6. Was learning cursive really necessary? 

7. Map Quest really needs to start their directions on # 5. I'm pretty sure I know how to get out of my neighborhood. 

8. Obituaries would be a lot more interesting if they told you how the person died. 

9. I can't remember the last time I wasn't at least kind of tired. 

10. Bad decisions make good stories. 

11. You never know when it will strike, but there comes a moment at work when you know that you just aren't going to do anything productive for the rest of the day. 

12. Can we all just agree to ignore whatever comes after Blue Ray? I don't want to have to restart my collection...again. 

13. I'm always slightly terrified when I exit out of Word and it asks me if I want to save any changes to my ten-page technical report that I swear I did not make any changes to. 

14. "Do not machine wash or tumble dry" means I will never wash this - ever. 

15. I hate when I just miss a call by the last ring (Hello? Hello? Damn it!), but when I immediately call back, it rings nine times and goes to voice mail. What did you do after I didn't answer? Drop the phone and run away? 

16. I hate leaving my house confident and looking good and then not seeing anyone of importance the entire day. What a waste. 

17. I keep some people's phone numbers in my phone just so I know not to answer when they call. 

18. I think the freezer deserves a light as well. 

19. I disagree with Kay Jewelers. I would bet on any given Friday or Saturday night more kisses begin with Miller Lite than Kay. 

20. I wish Google Maps had an "Avoid Ghetto" routing option. 

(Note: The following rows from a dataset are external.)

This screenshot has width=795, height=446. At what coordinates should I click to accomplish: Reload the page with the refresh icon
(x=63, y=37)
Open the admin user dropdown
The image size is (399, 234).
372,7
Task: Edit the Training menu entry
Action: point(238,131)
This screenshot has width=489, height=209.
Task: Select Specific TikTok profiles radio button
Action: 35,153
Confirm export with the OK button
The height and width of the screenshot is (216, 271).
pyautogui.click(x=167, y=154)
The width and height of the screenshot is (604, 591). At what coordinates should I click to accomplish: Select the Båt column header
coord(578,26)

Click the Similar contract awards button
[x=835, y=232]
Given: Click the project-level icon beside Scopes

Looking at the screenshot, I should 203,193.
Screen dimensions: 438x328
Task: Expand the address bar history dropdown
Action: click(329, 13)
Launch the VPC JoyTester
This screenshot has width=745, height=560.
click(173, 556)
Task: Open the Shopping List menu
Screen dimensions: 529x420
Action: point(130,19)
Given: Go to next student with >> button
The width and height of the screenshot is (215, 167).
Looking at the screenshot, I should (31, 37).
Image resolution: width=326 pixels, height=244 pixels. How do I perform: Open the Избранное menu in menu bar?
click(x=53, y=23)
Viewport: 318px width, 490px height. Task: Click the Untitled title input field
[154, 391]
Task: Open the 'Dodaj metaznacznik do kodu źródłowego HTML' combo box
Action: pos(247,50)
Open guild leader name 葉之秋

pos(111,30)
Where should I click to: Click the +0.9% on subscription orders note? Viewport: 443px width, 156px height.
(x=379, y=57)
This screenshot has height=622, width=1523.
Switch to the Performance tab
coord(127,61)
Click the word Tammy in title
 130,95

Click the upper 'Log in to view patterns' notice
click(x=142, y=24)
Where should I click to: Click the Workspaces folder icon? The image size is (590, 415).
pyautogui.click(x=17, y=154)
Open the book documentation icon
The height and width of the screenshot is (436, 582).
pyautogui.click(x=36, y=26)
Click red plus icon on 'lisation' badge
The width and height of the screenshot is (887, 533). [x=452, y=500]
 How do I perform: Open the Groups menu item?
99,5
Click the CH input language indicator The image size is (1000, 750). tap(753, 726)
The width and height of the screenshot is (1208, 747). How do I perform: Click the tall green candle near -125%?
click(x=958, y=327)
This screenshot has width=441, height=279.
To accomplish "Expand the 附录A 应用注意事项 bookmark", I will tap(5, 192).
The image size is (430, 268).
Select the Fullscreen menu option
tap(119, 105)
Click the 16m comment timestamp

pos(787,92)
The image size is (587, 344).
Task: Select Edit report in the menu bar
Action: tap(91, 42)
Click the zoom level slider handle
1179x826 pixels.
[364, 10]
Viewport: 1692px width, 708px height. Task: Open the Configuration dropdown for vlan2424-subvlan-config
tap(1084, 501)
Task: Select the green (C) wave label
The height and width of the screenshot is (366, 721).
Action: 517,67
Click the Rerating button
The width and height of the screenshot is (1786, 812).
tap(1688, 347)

21. Sometimes, I'll watch a movie that I watched when I was younger and suddenly realize I had no idea what the heck was going on when I first saw it. 

22. I would rather try to carry 10 over-loaded plastic bags in each hand than take 2 trips to bring my groceries in. 

23. The only time I look forward to a red light is when I'm trying to finish a text. 

24. I have a hard time deciphering the fine line between boredom and hunger. 

25. How many times is it appropriate to say "What?" before you just nod and smile because you still didn't hear or understand a word they said? 

26. I love the sense of camaraderie when an entire line of cars team up to prevent a jerk from cutting in at the front. Stay strong, brothers and sisters! 

27. Shirts get dirty. Underwear gets dirty. Pants? Pants never get dirty, and you can wear them forever. 

28. Is it just me or do high school kids get dumber & dumber every year? 

29. There's no worse feeling than that millisecond you're sure you are going to die after leaning your chair back a little too far. 

30. As a driver I hate pedestrians, and as a pedestrian I hate drivers, but no matter what the mode of transportation, I always hate bicyclists. 

31. Sometimes I'll look down at my watch 3 consecutive times and still not know what time it is. 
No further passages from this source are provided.